Aber auch die vertragliche Situation zwischen Investor Martin Kind und eingetragenem Verein bei Hannover 96 wollte sich das Kartellamt genauer anschauen. Dort stand die Frage im Raum, ob das Weisungsrecht des Muttervereins in der Realität oder nur auf dem Papier besteht. Bei der hart umkämpften Abstimmung im Januar 2024 über die Einbeziehung eines Investors in die Geschäfte der DFL blieb der Eindruck, dass Martin Kind als Geschäftsführer von Hannover 96 entgegen der Weisung des Muttervereins Hannover 96 e. V. mit „Ja“ gestimmt hat. Kind machte nie öffentlich, wie er abgestimmt hat. Immer wieder kritisierte der Mutterverein, dass Kind sich gegen Weisungen stellte. Später berief der e. V. nach einem langen Rechtsstreit Kind erfolgreich ab. Das Weisungsrecht hatte die DFL zuvor „maßgeblich für die Einhaltung von 50+1“ genannt.
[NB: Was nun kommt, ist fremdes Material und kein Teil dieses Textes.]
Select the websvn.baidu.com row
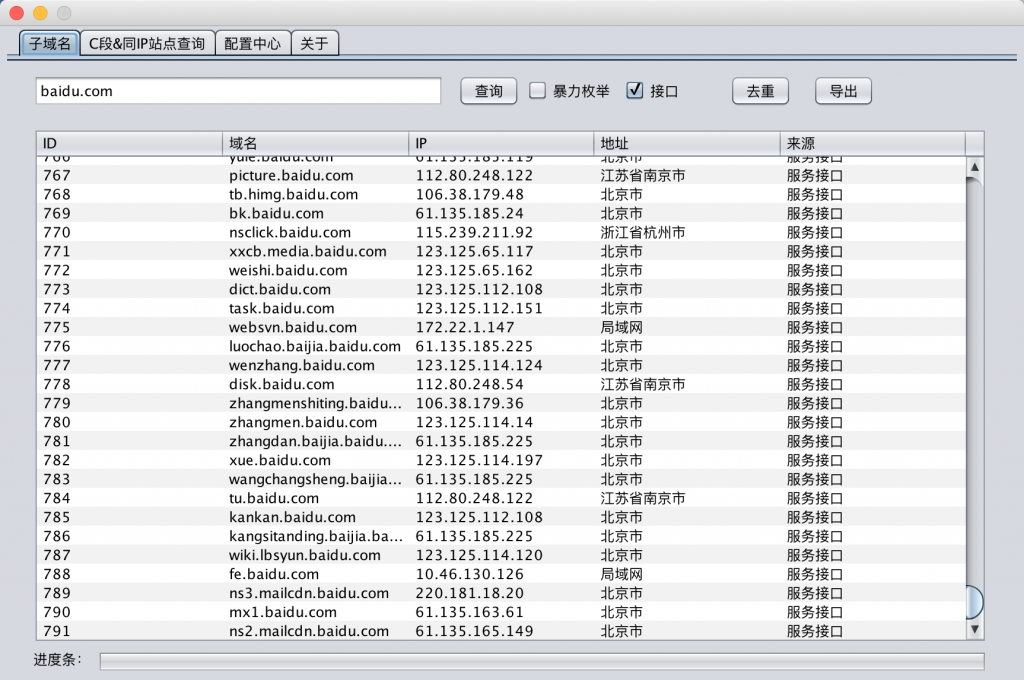1024x680 pixels. click(x=293, y=327)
Zudem rückte in dem wiederaufgenommenen Prüfverfahren erstmals Rasenballsport Leipzig in den Fokus der Wettbewerbsbehörde. Bei RB Leipzig sei es möglich, dass die Zielsetzung von 50+1 nicht erfüllt werde – „aufgrund einer für stimmberechtigte Neumitglieder nicht hinreichend offenen Ausgestaltung des Muttervereins RasenBallsport Leipzig e.V.“, hieß es 2024 in einem Schreiben der Wettbewerbshüter an die Verfahrensbeteiligten. Bei RB gibt es nur etwas mehr als 20 ausgesuchte stimmberechtigte Mitglieder, die dem Investor „Red Bull“ nahestehen.

Fans des VfB Stuttgart protestieren für 50+1.
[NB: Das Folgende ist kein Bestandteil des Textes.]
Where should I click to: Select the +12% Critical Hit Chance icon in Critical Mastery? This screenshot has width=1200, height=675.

Leverkusen und Wolfsburg: Ein Kompromiss wurde nie umgesetzt

Zu den offiziell von der 50+1-Regel ausgenommenen Klubs Bayer Leverkusen und VfL Wolfsburg hatten das Amt und die DFL eigentlich schon eine Einigung zu den beiden Klubs gefunden. Denn der Ursprung der Prüfung durch das Bundeskartellamt reicht bis 2018 zurück. Damals hatte die DFL unter dem ehemaligen Präsidenten Reinhard Rauball und dem damaligen Geschäftsführer Christian Seifert das Bundeskartellamt darum gebeten, zu prüfen, ob die Regel mit dem Wettbewerbsrecht vereinbar ist. Das Ergebnis legte das Bundeskartellamt 2021 vor: Die 50+1-Regel ist mit demnach mit Kartellrecht vereinbar, die Ausnahmen von der Regel für Bayer 04 Leverkusen und den VfL Wolfsburg sind es aber nicht. Beide Seiten fanden aber einen Kompromiss: Bei einem zu hohen Verlustausgleich durch ihre Mutterkonzerne sollten die Klubs aus Wolfsburg und Leverkusen eine Art Luxussteuer bezahlen müssen.

In dem Kompromissvorschlag war außerdem festgehalten, dass ein Gremienposten für Vereinsvertreter geschaffen wird. Weitere Ausnahmen sollte es in der Zukunft nicht geben. Mit dieser Lösung hätten die beiden Klubs Bestandsschutz gehabt und die anderen Vereine zumindest vom Kartellamt Rechtssicherheit. Dieser Kompromiss wurde auch vom Bundeskartellamt befürwortet, aber nie beschlossen – denn dann ergaben sich mit dem EuGH-Urteil sowie den Situationen in Leipzig und Hannover neue Fragestellungen.